From a young age, I was passionate about drawing, sculpting, music, and anything related to visual images and sound. Ideas and fantasies flowed into my consciousness in a torrential stream and I expressed them on paper. I drew constantly and tirelessly for days on end, with huge support from my family. I studied in all the well-known art circles and schools in Poltava from an early age.
My greatest love was for the medium of graphics. I was fascinated by street art and hip-hop culture, which significantly influenced my developing style.
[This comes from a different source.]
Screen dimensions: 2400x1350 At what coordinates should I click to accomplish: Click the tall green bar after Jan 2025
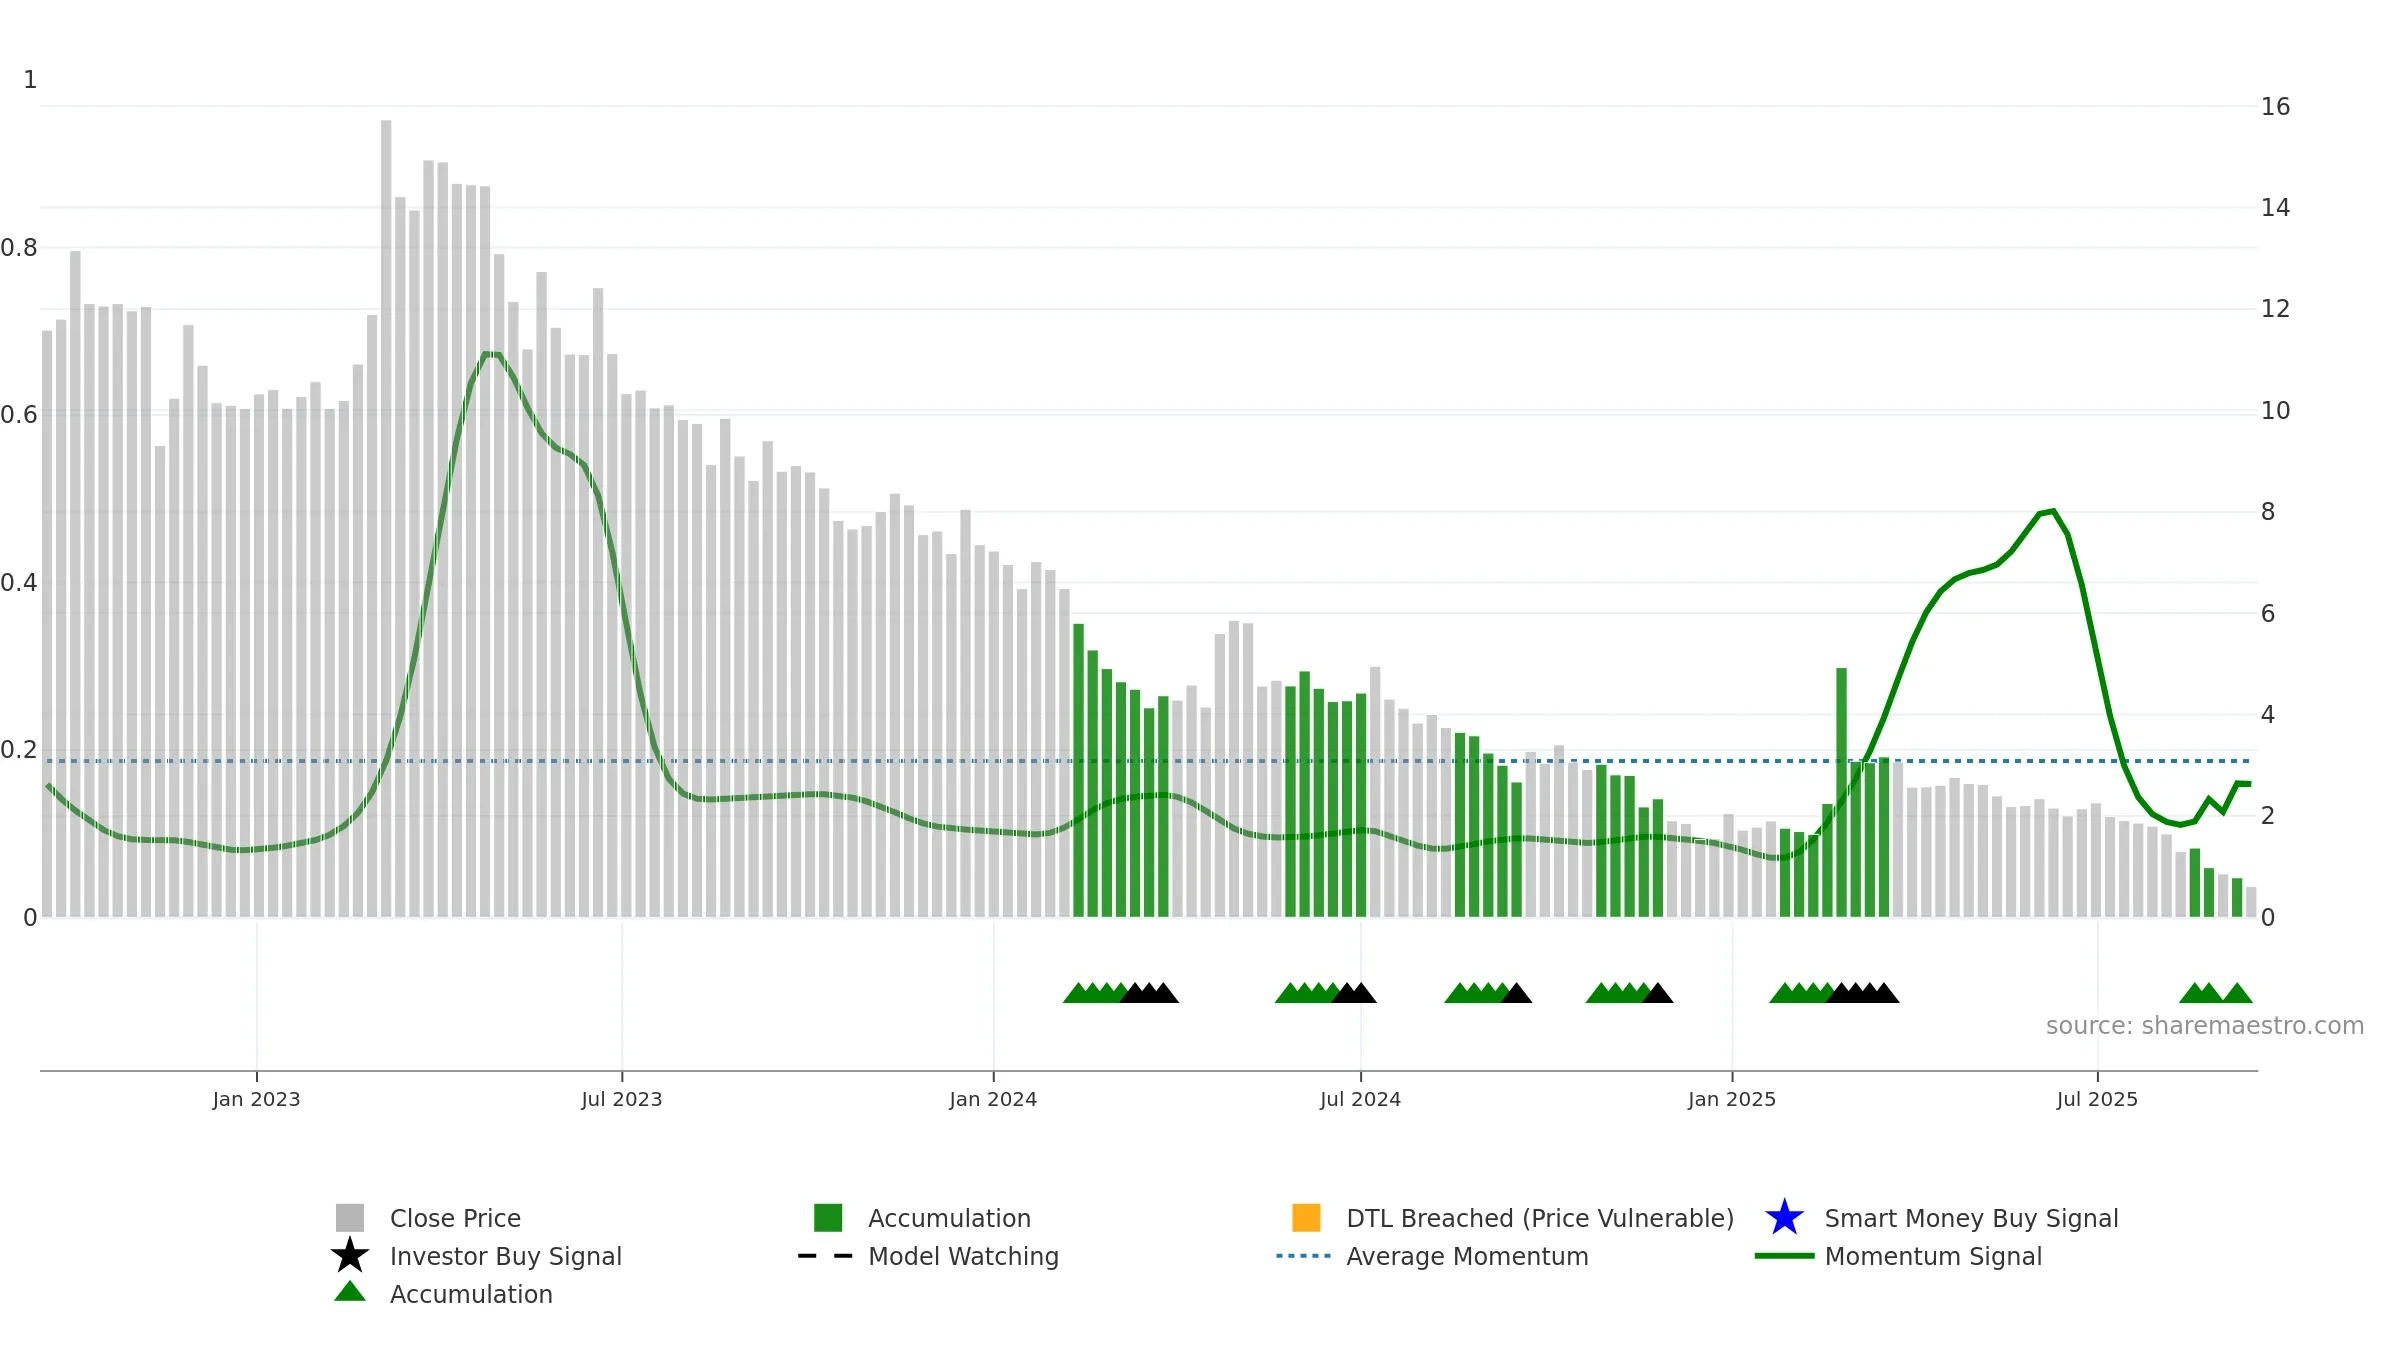(x=1841, y=792)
I became closely acquainted with ceramics during my time at Yuri Kondratyuk University, where I had the honor of studying under some of the best teachers: Oleksandr Levadny, Pavlo Volyk, Oleksandr Tarasenko, Vitaliy Khanko, and Mykola Gryban. My older friends, who were students and colleagues at the time, greatly influenced my development in pottery and my philosophical perception of clay art: Yuriy Myrko, Andriy Sobyanin, and Oleksandr Sholukha. I professionally mastered various artistic disciplines and skills throughout my studies and defended my diploma projects in ceramics, where I combined pottery, sculpting, and metalwork techniques. After receiving my master's degree in fine and decorative-applied arts in 2011, my progress in art began, and ceramics have stayed close to my heart ever since.
I set up my workshop in the old family house where I grew up and spent my childhood forming the foundations of my artistic vision. My father gifted me my first electric kiln shortly before he passed away. He also made a pottery wheel for me, which I still use today. I learned a lot and experimented with technologies and firings. I developed my style and approach, including ornamentation, initially inspired by folk and traditional ceramics. Eventually, I began to use glazes widely. In 2014-2015, I studied and took an interest in the ceramic art of the Far East, being greatly inspired by masters such as Ken Matsuzaki, Shimaoka Tatsuzo, Hamada Shoji, Miva Kyusetsu XI, Kato Tokuro, Kato Kozo, Nakajima Hiroshi, Shimizu Uichi, Yamamoto Toshu, Yamada Jozan III, and many others. I was fascinated by videos of wood firings, the endless textures, color transitions, and incredibly sophisticated forms. It was then that I firmly realized this was my path, and in 2015, I created my brand, Dmytro Bilokin Ceramics.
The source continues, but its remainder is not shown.